A Spanish regional court has ruled that single parents should get the same amount of parental leave as two-parent households, paving the way for more equality in the country.
Where in the world? Going forward, single parents will receive 12 weeks of mandatory leave, plus an additional 20 weeks, totaling 32 weeks, the same total time that couples receive, according to the New York Times. While the decision is from a regional court, it will likely be cited by other courts across the country.
The ruling could make life easier for the roughly 1.9 million single-parent households in Spain as of 2020.
A November ruling determined that children of single-parent families can not be discriminated against. “It seems indisputable that parents in single-parent families have—at least—the same reconciliation needs as parents in two-parent families,” the ruling said.
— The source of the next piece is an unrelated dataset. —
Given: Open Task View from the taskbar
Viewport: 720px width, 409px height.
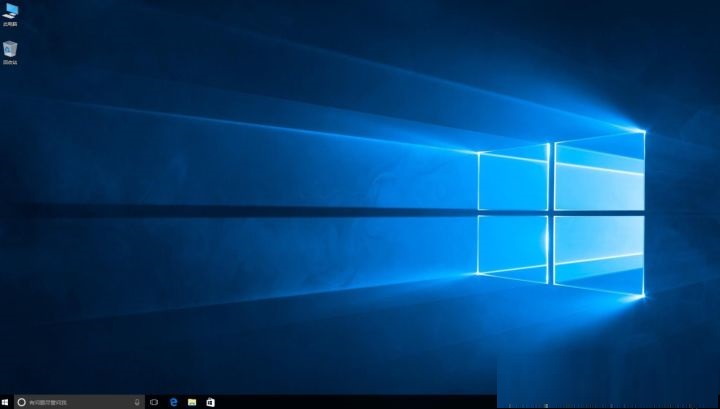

The latest decision came after a single mother’s request for 32 weeks of leave was denied by the government. Silvia Pardo Moreno, who worked part-time, had to put her daughter in daycare at 16 weeks old, weeks before children in two-parent Spanish households.
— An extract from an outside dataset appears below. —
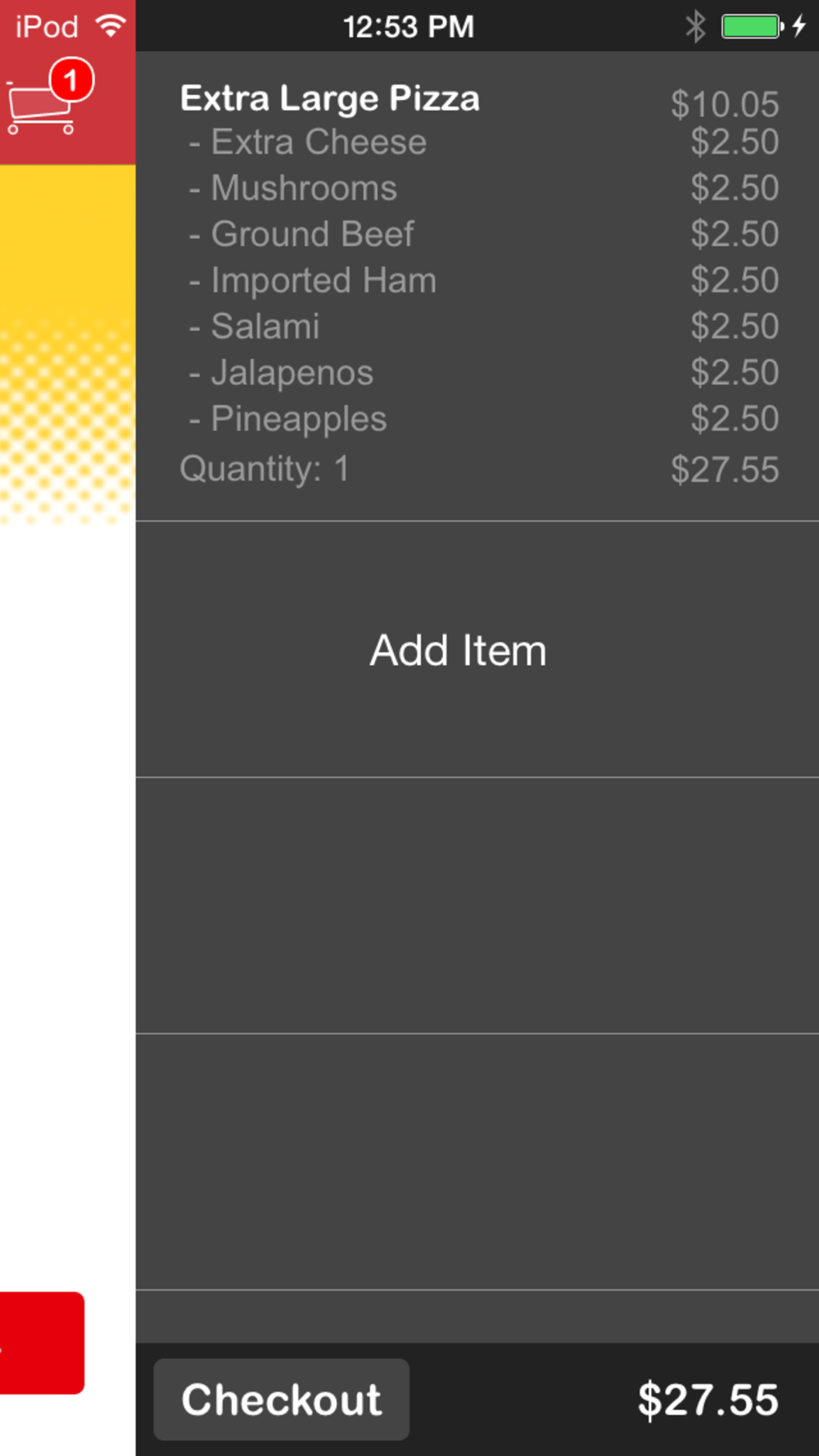This screenshot has height=1456, width=819.
Task: Tap Add Item row
Action: (x=477, y=649)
Advocates said the decision is a victory for single parents and a step toward gender equity, in a country with an average pay gap of roughly €5,000.
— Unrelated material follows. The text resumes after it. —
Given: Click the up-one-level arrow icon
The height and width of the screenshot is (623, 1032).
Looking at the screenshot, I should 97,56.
“It’s obvious that the duration and intensity of the need to care for a newborn are the same, regardless of the family model into which he or she was born,” the court said.
Satellite view. Spain is not the first country to provide single parents with the same leave as couples. Single-parent households in Australia also receive paid leave equal to two-parent homes. Other European countries, including Sweden and Germany, have similar policies, and Norway also offers single parents annual caregiver leave equal that of their coupled peers.
The progress hasn’t made its way to the US, where single-parent families receive half the amount of leave as two-parent homes, despite having greater needs, according to the advocacy group Unmarried Equality.
According to a report from the Center for Economic and Policy Research, leave should be distributed more equitably for singIe parents. “We could expect more positive outcomes for their children over the life course, which will save society from the costs of neglect and mitigate the effects of an unequal sharing of prosperity.”